● **SELECTED EXCERPT**
[Begin]
# Guitar String = AMAZING cat toy!!



## Goro923 (Jun 12, 2013)

So yeah, I changed strings recently on one of my guitars and sort of by accident discovered that my cat goes NUTS chasing after the 6th string (an elixir .052).
Who knew (I didn't).

So try it out and see what happens! I wouldn't recommend using non-wound or rusty strings (or if your cat has a tendency to eat snake-appearing objects), but otherwise, have fun!!


----------



## AxeHappy (Jun 12, 2013)

Cats do indeed go crazy chasing guitar strings. 

Seeing as how guitar strings tend to have sharp ends though I can't recommend letting your cat play with them. Mouth wounds may be a serious issues. I have heard of holes being poked through cheeks. *Shudder*


----------



## LuizPauloDT (Jun 12, 2013)

Look at her when I'm changing the strings!
She is like "Forget the red dot, I want those strings!"


----------



## Goro923 (Jun 12, 2013)

AxeHappy said:


> Cats do indeed go crazy chasing guitar strings.
> 
> Seeing as how guitar strings tend to have sharp ends though I can't recommend letting your cat play with them. Mouth wounds may be a serious issues. I have heard of holes being poked through cheeks. *Shudder*



That's why I only do it with thicker strings and make sure the non-ball end isn't too sharp


----------



## VBCheeseGrater (Jun 12, 2013)

haha for sure!! My cat goes nuts over strings. Whenever i change my strings she's right there playing with the old ones


----------



## bhakan (Jun 12, 2013)

Yea, It seems like a universal thing for cats to like guitar strings. Whenever I change strings, one or both of my cats just sit mesmerized watching me restring until I give them one to play with (I always make sure it isn't sharp). They just go nuts. I have learned that a cat's favorite toy is never a real cat toy, but random objects around the house. My cats would rather play with a guitar string, twist tie, paint brush or rubber band than any real cat toy.


----------



## danger5oh (Jun 12, 2013)

I don't like cats and I'd prefer to use my old strings to poke one in the eye . Kidding... I'm just allergic to them. I do find it strange how many of you guys seem to be cat people though. Or maybe it's just the jealousy talking .
[End]
● **SET PROBLEM 1**
From the thread on guitar strings as cat toys, reproduce the stretch from "## AxeHappy (Jun" through "changing the strings!" word for word.
● **SET PROBLEM 2**
Carry on the thread about guitar strings as cat toys, picking up after its final post.

● **RAW DATA**
[Begin]
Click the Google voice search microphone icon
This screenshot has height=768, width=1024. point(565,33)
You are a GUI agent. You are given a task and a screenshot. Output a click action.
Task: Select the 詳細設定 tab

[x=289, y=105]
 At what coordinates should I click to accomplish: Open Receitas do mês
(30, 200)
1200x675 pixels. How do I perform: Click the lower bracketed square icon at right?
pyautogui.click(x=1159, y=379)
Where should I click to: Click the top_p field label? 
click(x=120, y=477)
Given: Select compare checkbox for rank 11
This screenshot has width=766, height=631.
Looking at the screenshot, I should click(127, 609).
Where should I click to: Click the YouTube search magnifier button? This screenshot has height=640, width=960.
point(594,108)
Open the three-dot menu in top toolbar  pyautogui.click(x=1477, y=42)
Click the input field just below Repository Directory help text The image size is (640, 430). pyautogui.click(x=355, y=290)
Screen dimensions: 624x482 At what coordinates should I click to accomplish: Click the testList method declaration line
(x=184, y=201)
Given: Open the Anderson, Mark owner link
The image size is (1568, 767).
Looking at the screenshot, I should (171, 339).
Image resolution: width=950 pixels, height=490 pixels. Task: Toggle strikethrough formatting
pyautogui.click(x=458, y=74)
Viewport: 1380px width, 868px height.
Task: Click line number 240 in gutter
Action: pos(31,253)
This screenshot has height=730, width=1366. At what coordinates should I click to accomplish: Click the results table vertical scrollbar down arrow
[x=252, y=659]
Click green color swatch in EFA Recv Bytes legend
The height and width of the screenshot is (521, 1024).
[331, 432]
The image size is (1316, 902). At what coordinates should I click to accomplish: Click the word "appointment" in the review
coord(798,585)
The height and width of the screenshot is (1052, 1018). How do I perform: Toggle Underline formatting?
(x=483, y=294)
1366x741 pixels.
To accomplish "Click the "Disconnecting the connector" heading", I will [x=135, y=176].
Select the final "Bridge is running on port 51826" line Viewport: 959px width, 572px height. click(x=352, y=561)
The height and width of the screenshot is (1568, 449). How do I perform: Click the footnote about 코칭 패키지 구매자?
[End]
● **EXERCISE RESULT 1**
## AxeHappy (Jun 12, 2013)

Cats do indeed go crazy chasing guitar strings. 

Seeing as how guitar strings tend to have sharp ends though I can't recommend letting your cat play with them. Mouth wounds may be a serious issues. I have heard of holes being poked through cheeks. *Shudder*


----------



## LuizPauloDT (Jun 12, 2013)

Look at her when I'm changing the strings!

● **EXERCISE RESULT 2**
I can imagine that old strings would be pretty fun for a cat to play with though. My son is always playing with my old strings and trying to make things out of them.


----------



## Goro923 (Jun 12, 2013)

bhakan said:


> Yea, It seems like a universal thing for cats to like guitar strings. Whenever I change strings, one or both of my cats just sit mesmerized watching me restring until I give them one to play with (I always make sure it isn't sharp). They just go nuts. I have learned that a cat's favorite toy is never a real cat toy, but random objects around the house. My cats would rather play with a guitar string, twist tie, paint brush or rubber band than any real cat toy.



Definetly. My cat's favorite toys are guitar strings and aluminium foil balls


----------



## Taylor (Jun 12, 2013)

I use duct tape to cover the sharp end of my low B string and use it as a handle, while my cat chases after the ball end.


----------



## Goro923 (Jun 12, 2013)

^^I do that without the tape. 'CAUSE THAT'S HOW I ROLL.


----------



## mr_rainmaker (Jun 12, 2013)

my cat goes nuts for cheeze its
even likes to catch them in the air.


----------



## Nosedevil (Jun 12, 2013)

My cat likes Pop Tarts


----------



## JEngelking (Jun 12, 2013)

I always have to fend my cats off when I change strings, they like to sit way too close, pawing at the excess string and I'm always afraid they'll get poked in the eye or hurt themselves or something.  



bhakan said:


> I have learned that a cat's favorite toy is never a real cat toy, but random objects around the house. My cats would rather play with a guitar string, twist tie, paint brush or rubber band than any real cat toy.



True facts. A favorite pasttime of one of my cats is to sit next to me while I'm on the couch with my laptop, and he'll watch the mouse go around the screen for a while.  Another one of the cats gets some sadistic thrill from tampering with stuff of mine at inconvenient times, i.e. jumping on my bed while I'm sleeping and slowly pawing my phone off my nightstand, pawing my earbuds around, and hopping up on my dresser late at night and almost knocking off boxes of organized, small guitar parts.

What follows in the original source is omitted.